Expatriate Finances


This is the final article in the current series jointly written and published by Huw Francis (Employee's perspective) on Suite101.com and Tony Turton (Employer's perspective) on the Arnett Associates (International HR Consultants) website: http://www.btinternet.com/~arnettassoc/index.html.

We hope you've found them useful.

There's a common perception among people who've never lived abroad that the expat life is one of wealth and luxury. Unfortunately, that's not always the case.

Yes, there are many perks and the salary can be good, but the financial costs can be high too, especially without careful planning. Among the financial concerns for expats are:

  1. UK-style pension schemes are not usually available to non-resident UK citizens.
  2. Having money available quickly in a country you want it can be awkward and expensive to arrange if you're not prepared.
  3. Your savings can be subject to taxes if you leave them in the wrong place, or move them home at the wrong time.

Local Salary Payments

However, a prime concern for expats is having enough money in the country they are living in to be able to live comfortably, but still have enough money in a safe banking system to pay for mortgages, pensions, investments, schools fees etc. If you live in Singapore, Hong Kong or somewhere equally safe (in banking terms) you'll not have a problem managing your money. But would you feel so secure if you had all your money in Laos or a central African bank?

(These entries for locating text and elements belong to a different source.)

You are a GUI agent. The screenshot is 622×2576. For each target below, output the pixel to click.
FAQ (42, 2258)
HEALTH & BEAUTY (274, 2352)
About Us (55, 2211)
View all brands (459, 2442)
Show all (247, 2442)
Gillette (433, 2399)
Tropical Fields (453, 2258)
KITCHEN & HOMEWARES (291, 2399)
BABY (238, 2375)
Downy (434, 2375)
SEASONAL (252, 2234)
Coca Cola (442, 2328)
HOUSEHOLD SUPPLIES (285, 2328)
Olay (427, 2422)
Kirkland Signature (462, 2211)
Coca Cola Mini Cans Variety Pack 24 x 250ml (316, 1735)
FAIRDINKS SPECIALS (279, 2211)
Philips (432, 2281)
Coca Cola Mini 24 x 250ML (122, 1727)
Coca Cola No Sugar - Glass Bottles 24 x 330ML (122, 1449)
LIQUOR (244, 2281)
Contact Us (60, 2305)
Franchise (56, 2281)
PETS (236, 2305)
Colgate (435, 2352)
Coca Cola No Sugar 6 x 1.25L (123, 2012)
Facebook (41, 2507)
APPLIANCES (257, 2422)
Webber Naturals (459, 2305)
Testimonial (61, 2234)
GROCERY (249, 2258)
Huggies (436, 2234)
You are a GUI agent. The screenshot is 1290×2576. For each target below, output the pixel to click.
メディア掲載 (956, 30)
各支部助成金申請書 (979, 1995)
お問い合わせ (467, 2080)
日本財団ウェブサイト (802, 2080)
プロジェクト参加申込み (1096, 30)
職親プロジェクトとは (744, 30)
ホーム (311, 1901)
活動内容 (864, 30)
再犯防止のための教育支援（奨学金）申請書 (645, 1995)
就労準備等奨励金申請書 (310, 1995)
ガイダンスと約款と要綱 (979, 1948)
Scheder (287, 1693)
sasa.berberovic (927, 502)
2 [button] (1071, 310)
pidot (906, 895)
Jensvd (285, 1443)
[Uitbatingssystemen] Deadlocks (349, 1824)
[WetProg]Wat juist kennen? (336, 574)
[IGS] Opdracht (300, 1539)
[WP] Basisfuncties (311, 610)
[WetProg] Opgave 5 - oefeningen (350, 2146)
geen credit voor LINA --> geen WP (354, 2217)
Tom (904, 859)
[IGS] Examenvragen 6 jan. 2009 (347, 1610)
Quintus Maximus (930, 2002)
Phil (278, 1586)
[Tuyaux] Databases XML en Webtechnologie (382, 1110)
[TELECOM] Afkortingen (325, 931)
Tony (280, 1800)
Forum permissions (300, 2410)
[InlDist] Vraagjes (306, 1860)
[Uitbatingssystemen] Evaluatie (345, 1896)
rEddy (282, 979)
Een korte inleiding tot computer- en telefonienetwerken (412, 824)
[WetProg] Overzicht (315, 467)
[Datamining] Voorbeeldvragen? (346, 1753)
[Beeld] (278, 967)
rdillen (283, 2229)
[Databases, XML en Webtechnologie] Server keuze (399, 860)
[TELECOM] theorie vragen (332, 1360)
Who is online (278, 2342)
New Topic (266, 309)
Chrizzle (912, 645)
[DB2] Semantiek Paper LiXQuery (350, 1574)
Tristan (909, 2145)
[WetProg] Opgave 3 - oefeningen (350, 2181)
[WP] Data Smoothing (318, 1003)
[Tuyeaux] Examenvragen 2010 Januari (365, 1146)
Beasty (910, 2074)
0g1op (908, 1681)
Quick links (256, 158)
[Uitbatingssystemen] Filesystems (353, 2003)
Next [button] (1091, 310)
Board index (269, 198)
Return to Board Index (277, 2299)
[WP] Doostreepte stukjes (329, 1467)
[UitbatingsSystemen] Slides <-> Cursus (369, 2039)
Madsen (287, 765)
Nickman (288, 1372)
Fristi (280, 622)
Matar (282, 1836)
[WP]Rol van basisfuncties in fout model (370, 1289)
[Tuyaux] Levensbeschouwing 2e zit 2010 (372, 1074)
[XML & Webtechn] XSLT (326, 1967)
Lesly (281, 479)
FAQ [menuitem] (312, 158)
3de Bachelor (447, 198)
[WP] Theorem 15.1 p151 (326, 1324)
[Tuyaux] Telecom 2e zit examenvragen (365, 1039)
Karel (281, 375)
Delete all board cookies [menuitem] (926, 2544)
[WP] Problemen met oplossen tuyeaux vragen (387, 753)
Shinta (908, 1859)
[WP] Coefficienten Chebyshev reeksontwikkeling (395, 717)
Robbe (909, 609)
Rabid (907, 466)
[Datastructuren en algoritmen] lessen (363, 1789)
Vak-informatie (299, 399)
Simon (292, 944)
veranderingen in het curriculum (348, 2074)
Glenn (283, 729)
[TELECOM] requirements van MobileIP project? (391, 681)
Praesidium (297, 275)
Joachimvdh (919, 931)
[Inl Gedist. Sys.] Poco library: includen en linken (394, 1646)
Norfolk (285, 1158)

Before you leave home is the best time to plan your banking and investment strategy. Take advice from your company, returned expats, current expats you have contacts with, and most importantly your bank.

High Local Inflation

The local economic conditions will affect how you want to be paid and how you manage your money. If you're going to live in a country with high inflation you need to be sure that your salary keeps up with it. If your salary is to be paid in local currency, how often will it be adjusted? Or will you be paid an amount equivalent to a fixed rate of US$ or GBP, so that every month your local currency salary increases? If the local inflation rate is exceptionally high you should push to get your employer to pay you directly in a hard currency; US$ are usually the best, unless a country has specific ties to another currency.

Exchange Rate Fluctuations

Even if a country does not have a high inflation rate, exchange rate fluctuations can cause financial difficulty for expats. A few years ago the US$ and the GBP were almost 1-to-1, making the US much more expensive than it had been for Europeans on assignment in the US. Discuss with your employer who will bear exchange rate risks before you go; when will adjustments kick in and how quickly after a fluctuation. After a major fluctuation has occurred is too late to start negotiations.